Whatever the situation, throughout any litigation employers will often re-assess whether continuing the case is a good idea. Employers reflect on the seriousness of the issues involved, the question of precedent (for other employees) and the message ‘the fight’ sends to employees and the world generally, the amount of management time needed to deal with the case and the cost (in terms of payments to the employee, impact on the business and legal costs). Balancing these different, and sometimes competing, considerations is not easy. Neither is comprehending the lingo that your solicitor may use.

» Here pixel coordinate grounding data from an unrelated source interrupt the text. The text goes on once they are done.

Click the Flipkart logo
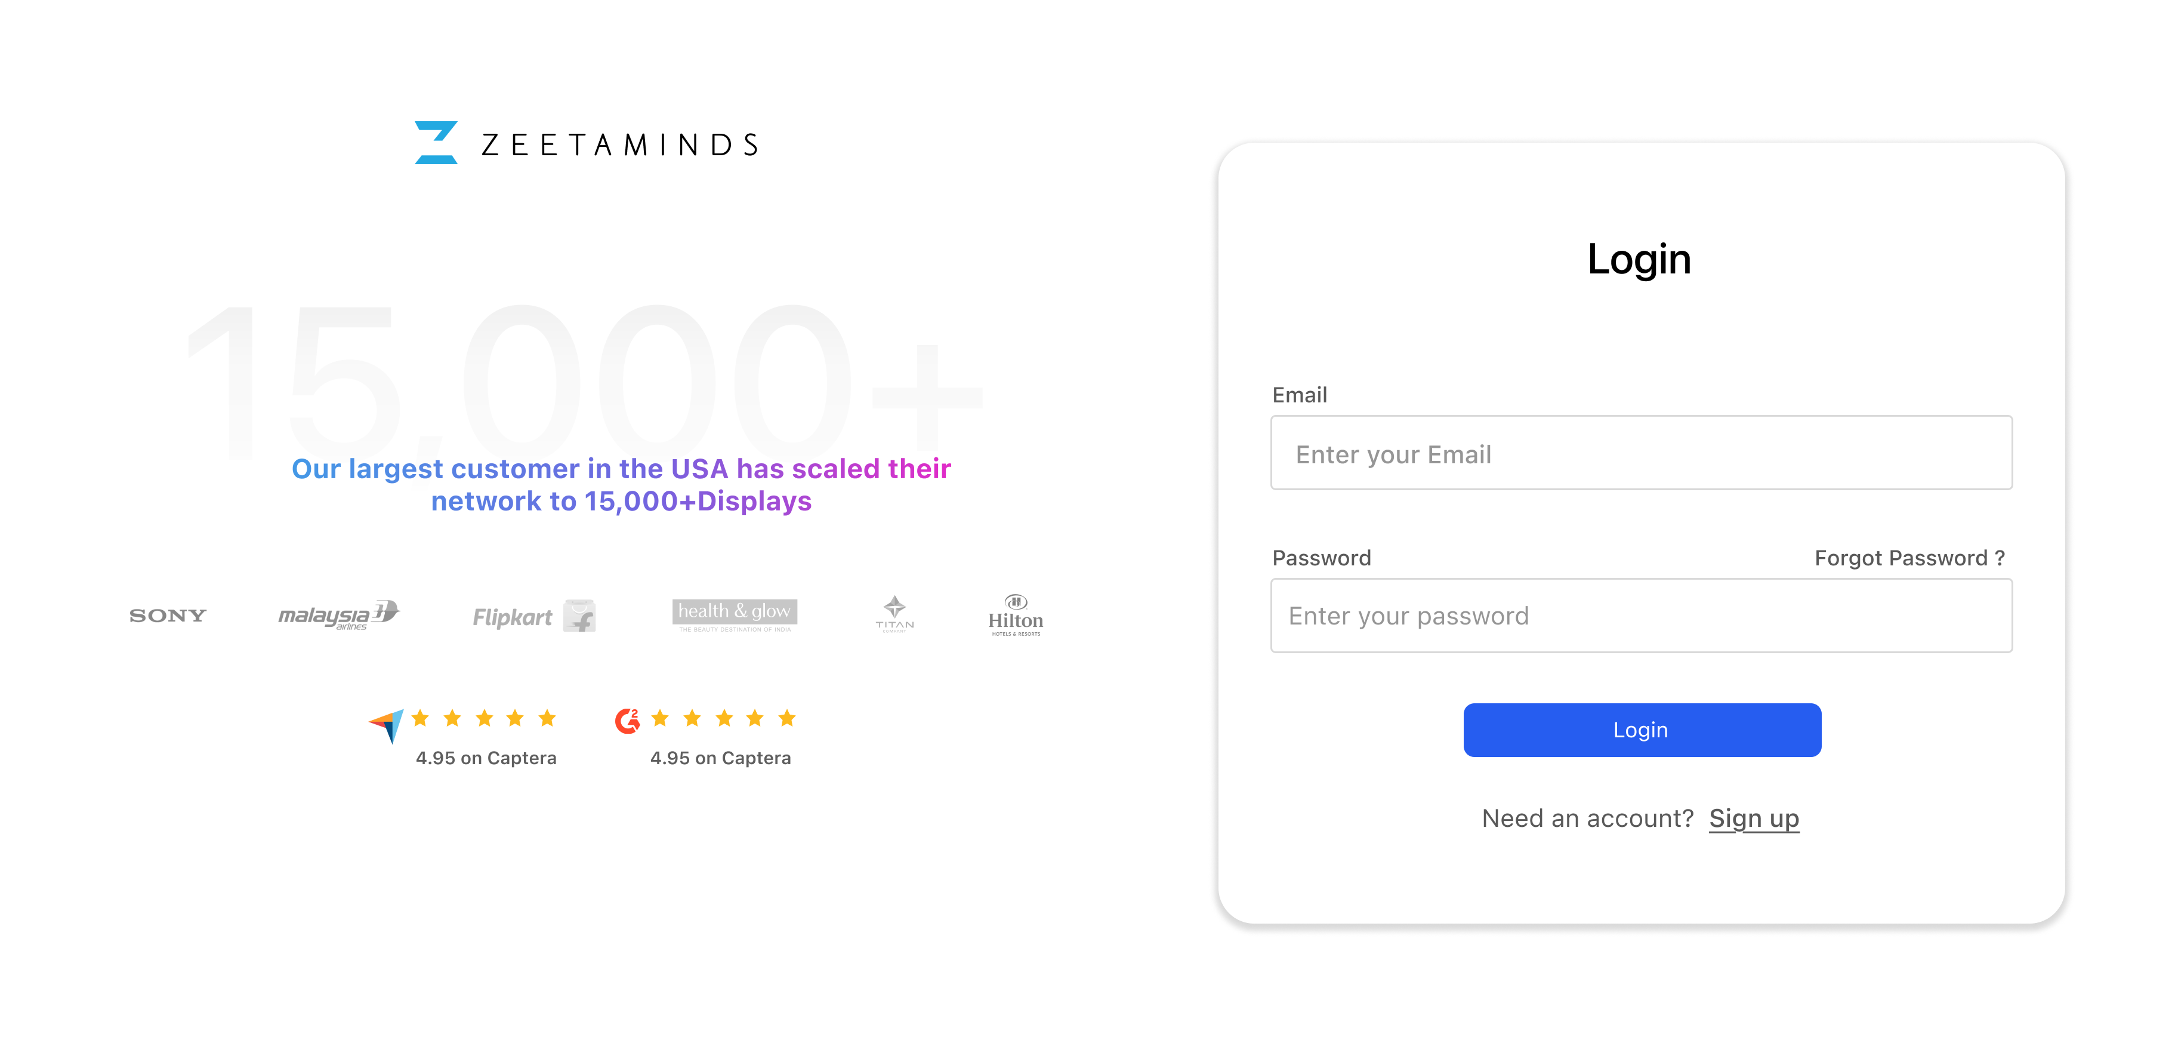Viewport: 2175px width, 1043px height. [534, 617]
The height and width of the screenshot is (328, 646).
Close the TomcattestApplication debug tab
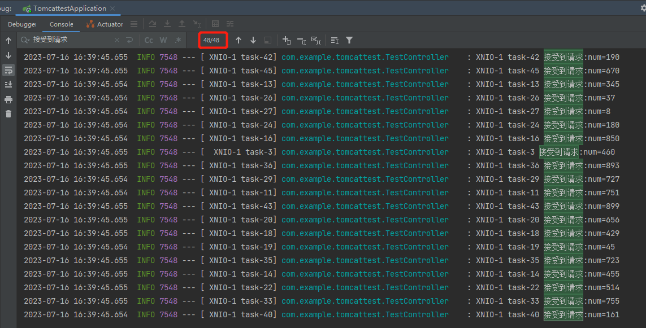112,8
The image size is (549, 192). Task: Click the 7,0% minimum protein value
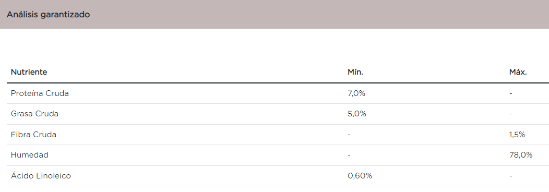[x=357, y=93]
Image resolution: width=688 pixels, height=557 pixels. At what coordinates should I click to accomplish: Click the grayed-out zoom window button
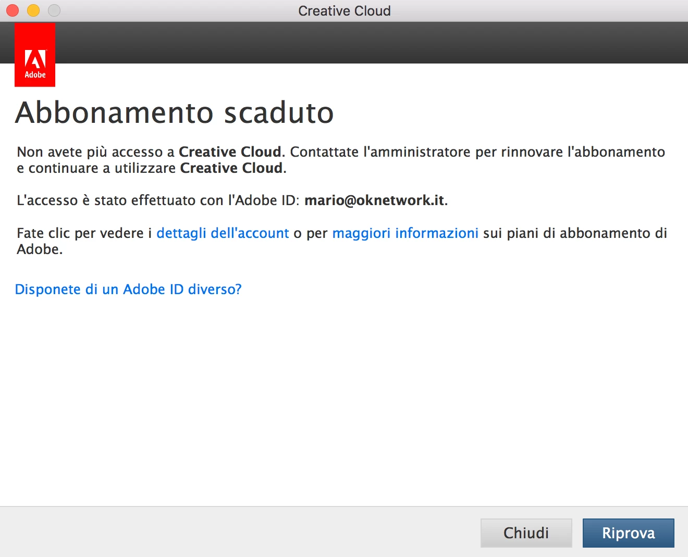(54, 10)
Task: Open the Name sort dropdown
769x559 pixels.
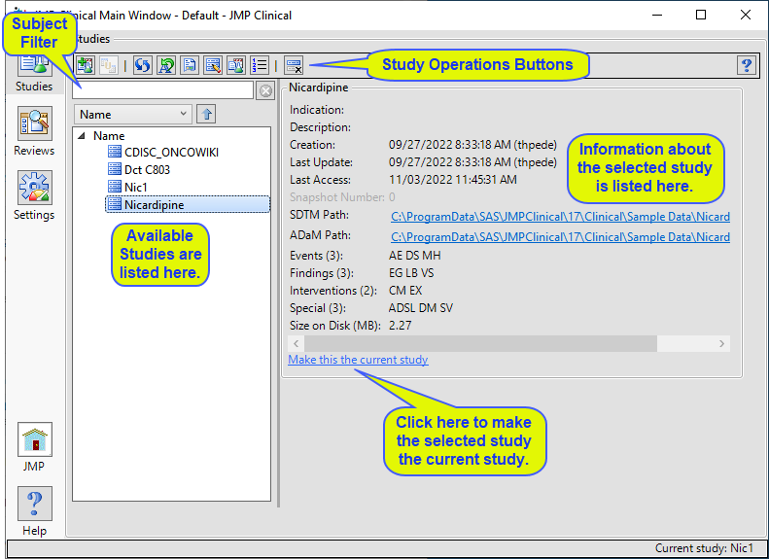Action: (132, 115)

Some of the common phrases are:

Repudiatory breach

If one party to a contract breaches its terms in a serious way which undermines the whole purpose of the contract, then the other party is entitled to treat that act as a repudiatory breach of contract. If you can assert that the other party’s actions amount to a repudiatory breach then you are very much in the driving seat, but you need to act promptly.  Where a repudiatory breach occurs, the injured party can choose to end the contract immediately or to forgive the breach and continue the business relationship. Regardless of the choice made, the injured party retains the right to sue for any loss. However, where the injured party decides to end the contract, it is released from performing any further obligations under the contract. Recently departed employees often allege that non-payment of a discretionary bonus is a repudiatory breach, which releases the employee from complying with the ongoing terms of the contract. If proved this would mean that the employee is no longer bound by any post-termination confidentiality requirements or restrictive covenants.

ADR

This stands for ‘Alternative Dispute Resolution’ and is an umbrella term for several different dispute resolution methods, including mediation (‘shuttle-diplomacy’ using an independent mediator), arbitration (private litigation which is heard by an appointed arbitrator, rather than a judge) and independent expert evaluation (the parties agree to be bound by the decision of an independent expert). Courts and tribunals are increasingly keen that litigants try to resolve their disputes using ADR at the earliest opportunity. Whether it is appropriate to use ADR will depend on the particular factual and legal scenario (as well as the identity and attitude of the decision-makers on each side). However, you will need to consider with your solicitor at an early stage of any dispute which (if any) ADR tool might be an effective way to resolve matters. Litigants who unreasonably refuse to use ADR now risk being penalised on costs for their intransigence.

Without prejudice

The term ‘without prejudice’ relates to the admissibility of evidence. For public policy reasons the law encourages litigants to settle their differences, rather than taking the matter to trial.  In order to create an environment between the parties where they are willing to make concessions and compromises, it is not considered fair for any settlement offers or concessions between the parties to be disclosed to the court or tribunal. This is because disclosure of that information may influence the outcome of the case, and that possibility would discourage many litigants from making any kind of compromise or settlement overtures (which would frustrate the objective of the public policy). Therefore any communications between litigants that are genuinely aimed at trying to reach a settlement of a dispute will be considered to be without prejudice and cannot be shown to a court or tribunal. This rule applies even if proceedings have not yet been issued.  

Costs orders

In County Court or High Court proceedings successful litigants are usually entitled to have their reasonable legal costs paid by the losing litigant. There are two ways that these costs may be assessed: either on the standard basis or on the indemnity basis. In the majority of cases successful litigants will be entitled to recover their costs on the standard basis. In practical terms this means that the losing litigant will be ordered to pay about two thirds of the successful litigant’s legal costs (although the actual percentage paid will depend on the reasonableness of the fees incurred and could range from 50% – 75%). The losing litigant will also have to pay all of their own legal fees, while the successful litigant will still need to pay the balance of their legal fees. On rare occasions the successful litigant may obtain an indemnity costs order. In that situation the losing litigant will have to pay almost all of the successful litigant’s costs (subject to any arguments about the reasonableness of the costs), as well as their own.